The OPW castle tours run reliably. Long evenings and the village is at its best - though it is still a ten-minute village, so do not over-budget the day.

◉ Go
Autumn
Sep-Oct

Quiet, gold light over the castle stone, the cathedral graveyard at its most graveyard. The locals' season.

◉ Go
Winter
Nov-Feb

The castle visitor centre and tower tours close from late autumn. You can still walk the grounds and the graveyards in any weather, but the interpretation goes dark.

◐ Mind yourself
07 / 08

What to skip.

Honestly? Don't bother.

If a local was sitting beside you, this is the bit where they'd lean in.

×
Trying to make a full day of Ferns alone

It is a half-day stop. Castle, graveyard, abbey, lunch at The Courtyard, you are done by three. Pair it with Enniscorthy (15 minutes south) or Gorey (15 minutes north).

×
Expecting a town the size of its history

Ferns ruled Leinster for centuries.

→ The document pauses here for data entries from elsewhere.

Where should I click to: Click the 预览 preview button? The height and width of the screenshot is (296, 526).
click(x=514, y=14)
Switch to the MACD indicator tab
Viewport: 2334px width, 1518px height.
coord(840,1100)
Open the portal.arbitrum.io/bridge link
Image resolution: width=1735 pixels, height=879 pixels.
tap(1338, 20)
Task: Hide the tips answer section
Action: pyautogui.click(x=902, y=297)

It is now a village of 1,317 people. The disconnect is the point - accept it, do not be disappointed by it.

×
The 'reputed' grave as a checkable fact

The high cross shaft is genuinely medieval. Whether Diarmait is buried directly beneath it is a tradition, not a verified fact. Treat it as a marker, not a tomb.

×
Confusing the diocese with the village

The Catholic Diocese of Ferns covers most of Wexford and was at the centre of the 2002 Ferns Report into clerical abuse. That is a serious chapter in modern Irish history; it does not happen to be in this village. Do not treat the village as a memorial it is not.

+

Getting there.

By car

On the old N11, now bypassed by the M11 - exit at Junction 22 or 23 and the village is one minute off the motorway. Dublin is 1h 30m. Wexford town is 25 minutes south. Rosslare ferry is 45 minutes.

By bus

Bus Éireann 2 (Dublin-Wexford) and the Wexford Bus 740 stop in the village several times a day. Twenty minutes from Enniscorthy, fifteen from Gorey.

By train

Nearest station is Enniscorthy (15 minutes by car/bus) on the Dublin-Rosslare line.

By air

Dublin Airport is 1h 45m by car. Rosslare ferry port is 45 minutes for arrivals from Wales or France.